╔══

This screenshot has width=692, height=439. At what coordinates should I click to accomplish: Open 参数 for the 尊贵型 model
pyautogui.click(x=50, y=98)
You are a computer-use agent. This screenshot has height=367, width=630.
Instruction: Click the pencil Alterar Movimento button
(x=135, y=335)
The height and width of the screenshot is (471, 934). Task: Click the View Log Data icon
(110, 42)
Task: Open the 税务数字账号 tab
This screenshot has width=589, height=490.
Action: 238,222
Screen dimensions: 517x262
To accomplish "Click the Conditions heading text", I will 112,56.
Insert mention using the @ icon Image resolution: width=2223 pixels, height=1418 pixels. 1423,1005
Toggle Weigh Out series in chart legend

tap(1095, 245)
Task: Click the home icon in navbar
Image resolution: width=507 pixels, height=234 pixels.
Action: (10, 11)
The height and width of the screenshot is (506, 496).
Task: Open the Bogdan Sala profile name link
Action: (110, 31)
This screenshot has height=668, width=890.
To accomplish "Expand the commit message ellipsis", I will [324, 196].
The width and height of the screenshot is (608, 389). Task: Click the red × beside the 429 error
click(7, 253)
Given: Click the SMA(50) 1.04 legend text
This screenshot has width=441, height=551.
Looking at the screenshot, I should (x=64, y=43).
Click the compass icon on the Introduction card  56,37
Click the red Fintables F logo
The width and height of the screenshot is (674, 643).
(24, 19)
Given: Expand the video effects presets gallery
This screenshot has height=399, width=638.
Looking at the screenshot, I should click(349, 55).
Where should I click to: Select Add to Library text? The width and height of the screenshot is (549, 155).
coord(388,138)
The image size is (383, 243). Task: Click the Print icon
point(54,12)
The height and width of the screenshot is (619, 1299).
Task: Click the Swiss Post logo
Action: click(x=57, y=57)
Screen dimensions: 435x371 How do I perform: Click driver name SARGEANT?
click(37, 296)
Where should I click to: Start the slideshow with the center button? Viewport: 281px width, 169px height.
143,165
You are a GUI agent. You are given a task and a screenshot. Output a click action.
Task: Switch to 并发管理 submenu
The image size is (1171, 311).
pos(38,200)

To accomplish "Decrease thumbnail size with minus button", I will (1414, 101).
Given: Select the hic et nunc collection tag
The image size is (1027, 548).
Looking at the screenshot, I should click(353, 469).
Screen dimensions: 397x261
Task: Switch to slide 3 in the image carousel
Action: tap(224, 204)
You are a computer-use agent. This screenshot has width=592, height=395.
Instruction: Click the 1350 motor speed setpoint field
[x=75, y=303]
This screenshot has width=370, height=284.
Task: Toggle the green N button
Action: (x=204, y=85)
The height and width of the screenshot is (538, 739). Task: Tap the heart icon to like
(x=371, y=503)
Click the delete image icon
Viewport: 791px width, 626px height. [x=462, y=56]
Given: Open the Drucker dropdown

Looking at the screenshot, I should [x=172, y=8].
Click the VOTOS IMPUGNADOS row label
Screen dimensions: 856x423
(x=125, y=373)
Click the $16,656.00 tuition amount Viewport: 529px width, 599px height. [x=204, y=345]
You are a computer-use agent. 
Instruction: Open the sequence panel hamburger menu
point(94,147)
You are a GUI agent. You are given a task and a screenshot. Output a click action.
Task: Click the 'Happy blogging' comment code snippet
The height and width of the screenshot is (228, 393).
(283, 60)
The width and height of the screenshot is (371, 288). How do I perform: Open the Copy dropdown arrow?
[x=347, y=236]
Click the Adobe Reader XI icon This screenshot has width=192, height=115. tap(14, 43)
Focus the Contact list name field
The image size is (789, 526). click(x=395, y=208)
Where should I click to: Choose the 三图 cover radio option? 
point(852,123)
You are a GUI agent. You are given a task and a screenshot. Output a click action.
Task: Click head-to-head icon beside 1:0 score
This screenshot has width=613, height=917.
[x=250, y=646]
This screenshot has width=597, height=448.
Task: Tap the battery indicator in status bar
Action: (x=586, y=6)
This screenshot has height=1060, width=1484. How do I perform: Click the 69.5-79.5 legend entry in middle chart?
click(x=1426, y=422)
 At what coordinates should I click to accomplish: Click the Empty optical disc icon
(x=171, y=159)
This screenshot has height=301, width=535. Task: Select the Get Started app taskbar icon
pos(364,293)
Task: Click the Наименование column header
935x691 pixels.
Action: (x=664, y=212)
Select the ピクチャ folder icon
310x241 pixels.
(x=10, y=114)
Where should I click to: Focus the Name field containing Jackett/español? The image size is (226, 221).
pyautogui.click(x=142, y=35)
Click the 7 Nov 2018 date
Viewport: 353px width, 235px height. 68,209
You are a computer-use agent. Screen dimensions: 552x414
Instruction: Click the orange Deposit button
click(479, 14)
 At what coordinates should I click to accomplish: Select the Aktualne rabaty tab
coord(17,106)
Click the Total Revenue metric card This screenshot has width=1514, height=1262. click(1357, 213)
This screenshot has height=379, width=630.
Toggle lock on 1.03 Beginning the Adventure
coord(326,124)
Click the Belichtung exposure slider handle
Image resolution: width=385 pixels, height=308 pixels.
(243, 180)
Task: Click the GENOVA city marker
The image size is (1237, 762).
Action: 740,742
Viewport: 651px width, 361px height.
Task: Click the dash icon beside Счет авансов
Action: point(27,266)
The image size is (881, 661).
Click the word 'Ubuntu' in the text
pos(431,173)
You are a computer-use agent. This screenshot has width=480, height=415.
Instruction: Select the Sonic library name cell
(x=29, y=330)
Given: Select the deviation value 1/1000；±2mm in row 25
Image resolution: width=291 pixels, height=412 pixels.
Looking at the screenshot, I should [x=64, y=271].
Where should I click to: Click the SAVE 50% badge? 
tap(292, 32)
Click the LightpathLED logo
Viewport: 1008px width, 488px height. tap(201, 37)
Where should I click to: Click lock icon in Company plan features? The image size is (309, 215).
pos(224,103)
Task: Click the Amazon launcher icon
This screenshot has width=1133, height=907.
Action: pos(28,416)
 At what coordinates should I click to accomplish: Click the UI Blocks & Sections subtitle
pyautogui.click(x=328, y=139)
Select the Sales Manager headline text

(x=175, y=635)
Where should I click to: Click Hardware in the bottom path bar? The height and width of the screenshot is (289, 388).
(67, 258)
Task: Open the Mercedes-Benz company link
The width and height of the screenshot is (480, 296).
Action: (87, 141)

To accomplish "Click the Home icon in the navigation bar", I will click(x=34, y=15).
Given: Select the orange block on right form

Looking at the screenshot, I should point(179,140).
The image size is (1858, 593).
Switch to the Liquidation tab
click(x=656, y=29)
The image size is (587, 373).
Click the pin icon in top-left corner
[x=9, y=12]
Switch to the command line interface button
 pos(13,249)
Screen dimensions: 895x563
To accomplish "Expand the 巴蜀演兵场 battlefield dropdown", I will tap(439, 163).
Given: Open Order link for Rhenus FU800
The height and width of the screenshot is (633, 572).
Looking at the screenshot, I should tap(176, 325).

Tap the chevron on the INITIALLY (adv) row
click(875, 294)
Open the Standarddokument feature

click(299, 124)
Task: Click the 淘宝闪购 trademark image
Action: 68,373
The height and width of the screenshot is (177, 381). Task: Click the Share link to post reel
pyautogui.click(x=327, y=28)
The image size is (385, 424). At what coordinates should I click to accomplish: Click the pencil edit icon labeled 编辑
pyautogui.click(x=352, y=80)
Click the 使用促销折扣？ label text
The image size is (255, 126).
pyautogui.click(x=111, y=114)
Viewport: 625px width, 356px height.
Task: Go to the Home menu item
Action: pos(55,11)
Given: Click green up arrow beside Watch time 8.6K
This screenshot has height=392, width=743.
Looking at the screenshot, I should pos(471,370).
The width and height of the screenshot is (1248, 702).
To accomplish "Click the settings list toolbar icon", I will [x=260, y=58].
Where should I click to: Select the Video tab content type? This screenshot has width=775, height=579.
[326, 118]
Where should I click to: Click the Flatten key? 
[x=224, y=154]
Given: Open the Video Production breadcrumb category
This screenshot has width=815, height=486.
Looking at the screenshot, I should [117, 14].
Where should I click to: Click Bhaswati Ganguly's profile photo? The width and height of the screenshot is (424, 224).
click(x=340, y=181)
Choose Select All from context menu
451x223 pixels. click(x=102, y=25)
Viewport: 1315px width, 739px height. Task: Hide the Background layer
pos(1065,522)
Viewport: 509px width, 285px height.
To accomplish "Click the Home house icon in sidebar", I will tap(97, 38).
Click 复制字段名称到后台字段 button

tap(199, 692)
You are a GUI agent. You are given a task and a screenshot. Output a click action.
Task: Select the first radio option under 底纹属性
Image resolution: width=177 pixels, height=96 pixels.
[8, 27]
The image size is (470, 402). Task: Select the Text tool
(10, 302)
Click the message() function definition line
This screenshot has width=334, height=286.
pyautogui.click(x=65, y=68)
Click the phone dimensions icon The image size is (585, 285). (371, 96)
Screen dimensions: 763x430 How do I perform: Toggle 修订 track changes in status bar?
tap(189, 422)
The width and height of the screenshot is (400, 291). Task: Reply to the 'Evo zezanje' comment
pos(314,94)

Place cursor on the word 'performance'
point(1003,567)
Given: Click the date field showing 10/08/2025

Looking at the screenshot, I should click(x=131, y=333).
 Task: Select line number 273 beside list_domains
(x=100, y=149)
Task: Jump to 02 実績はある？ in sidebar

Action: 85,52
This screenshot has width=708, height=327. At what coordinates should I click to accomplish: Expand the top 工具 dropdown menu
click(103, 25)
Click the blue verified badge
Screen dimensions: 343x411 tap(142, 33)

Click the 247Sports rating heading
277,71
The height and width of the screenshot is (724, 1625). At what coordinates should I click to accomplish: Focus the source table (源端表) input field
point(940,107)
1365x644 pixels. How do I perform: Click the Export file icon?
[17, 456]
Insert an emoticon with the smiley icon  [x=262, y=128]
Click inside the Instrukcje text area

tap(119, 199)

╚══

How to complete this task
Where a line above holds the string "computer", copy that line.

Written solution
You are a computer-use agent. This screenshot has height=367, width=630.
You are a computer-use agent. This screenshot has width=592, height=395.
You are a computer-use agent. 
You are a computer-use agent. Screen dimensions: 552x414
You are a computer-use agent. This screenshot has width=480, height=415.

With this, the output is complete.